“Fabbriche chiuse e zone industriali semi deserte”, il Primo maggio di Spinelli

Oggi sceso in piazza a Fucecchio insieme allo Spi Cgil

“Questo primo maggio lo dedichiamo a tutti quei lavoratori che ogni giorno rischiano la vita per noi”. Ha detto il sindaco di Fucecchio Alessio Spinelli che oggi 1 maggio ha celebrato la Festa dei lavoratori insieme a Patrizia Rosati dello Spi Cgil.

“Ci troviamo a festeggiare un primo maggio diverso dal solito – ha notato -, senza le sfilate nelle strade e nelle piazze, senza le bandiere. Ma soprattutto denso di preoccupazione perché le nostre fabbriche sono ancora chiuse a causa dell’epidemia.
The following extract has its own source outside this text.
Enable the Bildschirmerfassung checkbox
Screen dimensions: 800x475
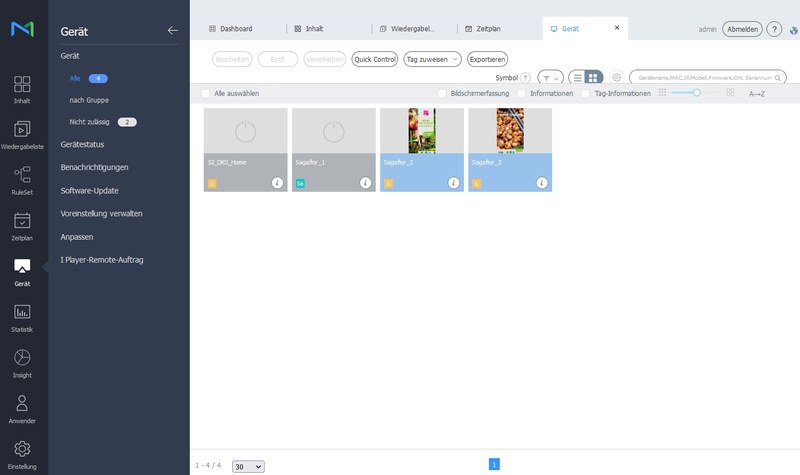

I motivi per dedicare i nostri pensieri al mondo del lavoro non mancano, anzi se possibile ce ne sono ancora di più. Ci sono tanti lavoratori che ogni giorno rischiano la vita per noi. Penso ai tantissimi medici e operatori sanitari, da due mesi in prima linea contro il virus, o alle forze dell’ordine, come l’agente di polizia Pasquale Apicella che a Napoli quattro giorni fa ha perso la vita cercando di fermare una banda di rapinatori.

Questa pandemia sta mettendo a dura prova il nostro comparto produttivo e rischia di farci perdere posti di lavoro, compromettendo gli sforzi che per decenni imprese e lavoratori, anche e soprattutto qui nella nostra zona, hanno compiuto. Molte fabbriche sono ancora chiuse, le zone industriali semideserte. Lavoratori, imprenditori, associazioni di categoria, sindacati, istituzioni, tutti dobbiamo far fronte unico per superare quest’emergenza. E sono sicuro che, come spesso accade nei momenti di difficoltà, sapremo reagire alla grande. A Fucecchio ogni imprenditore si sta riorganizzando per ripartire. Le aziende si stanno dotando di nuove strumentazioni e dei dispositivi di sicurezza, stanno riconvertendo i protocolli. L’ingegno dei nostri imprenditori e la disponibilità e la professionalità dei nostri lavoratori ci permetterà di rialzarci. Ripartiremo con un modo nuovo di ripensare il lavoro e le relazioni sociali. E ce la faremo, ancora una volta”.